**Task details**
Go through the lines below and retype each one exactly.

[Items from a data source]
- - - - -
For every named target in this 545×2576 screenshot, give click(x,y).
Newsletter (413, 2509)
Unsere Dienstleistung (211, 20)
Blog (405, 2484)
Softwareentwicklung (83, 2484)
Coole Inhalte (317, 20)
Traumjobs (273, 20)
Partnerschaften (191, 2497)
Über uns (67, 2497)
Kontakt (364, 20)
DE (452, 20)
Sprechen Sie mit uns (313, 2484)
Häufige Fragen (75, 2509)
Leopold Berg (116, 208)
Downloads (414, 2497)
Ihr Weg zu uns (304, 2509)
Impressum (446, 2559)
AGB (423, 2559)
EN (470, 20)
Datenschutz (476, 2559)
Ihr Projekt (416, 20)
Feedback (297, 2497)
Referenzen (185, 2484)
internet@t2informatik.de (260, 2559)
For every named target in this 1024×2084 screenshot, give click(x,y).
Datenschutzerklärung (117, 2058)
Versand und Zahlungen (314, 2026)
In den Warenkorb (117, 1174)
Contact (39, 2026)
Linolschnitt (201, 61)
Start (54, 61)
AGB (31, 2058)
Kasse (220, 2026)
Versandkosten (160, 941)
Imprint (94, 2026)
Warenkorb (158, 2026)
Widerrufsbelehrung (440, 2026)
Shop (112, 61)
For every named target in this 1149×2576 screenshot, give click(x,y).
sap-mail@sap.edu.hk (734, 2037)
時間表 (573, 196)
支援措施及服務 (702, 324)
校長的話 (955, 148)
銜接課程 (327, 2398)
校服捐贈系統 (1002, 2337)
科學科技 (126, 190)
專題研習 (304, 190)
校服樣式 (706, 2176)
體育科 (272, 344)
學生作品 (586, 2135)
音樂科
- - - - -
**Task result**
For every named target in this 545×2576 screenshot, give click(x,y).
Newsletter (413, 2509)
Unsere Dienstleistung (211, 20)
Blog (405, 2484)
Softwareentwicklung (83, 2484)
Coole Inhalte (317, 20)
Traumjobs (273, 20)
Partnerschaften (191, 2497)
Über uns (67, 2497)
Kontakt (364, 20)
DE (452, 20)
Sprechen Sie mit uns (313, 2484)
Häufige Fragen (75, 2509)
Leopold Berg (116, 208)
Downloads (414, 2497)
Ihr Weg zu uns (304, 2509)
Impressum (446, 2559)
AGB (423, 2559)
EN (470, 20)
Datenschutz (476, 2559)
Ihr Projekt (416, 20)
Feedback (297, 2497)
Referenzen (185, 2484)
internet@t2informatik.de (260, 2559)
For every named target in this 1024×2084 screenshot, give click(x,y).
Datenschutzerklärung (117, 2058)
Versand und Zahlungen (314, 2026)
In den Warenkorb (117, 1174)
Contact (39, 2026)
Linolschnitt (201, 61)
Start (54, 61)
AGB (31, 2058)
Kasse (220, 2026)
Versandkosten (160, 941)
Imprint (94, 2026)
Warenkorb (158, 2026)
Widerrufsbelehrung (440, 2026)
Shop (112, 61)
For every named target in this 1149×2576 screenshot, give click(x,y).
sap-mail@sap.edu.hk (734, 2037)
時間表 (573, 196)
支援措施及服務 (702, 324)
校長的話 (955, 148)
銜接課程 (327, 2398)
校服捐贈系統 (1002, 2337)
科學科技 (126, 190)
專題研習 (304, 190)
校服樣式 (706, 2176)
體育科 (272, 344)
學生作品 (586, 2135)
音樂科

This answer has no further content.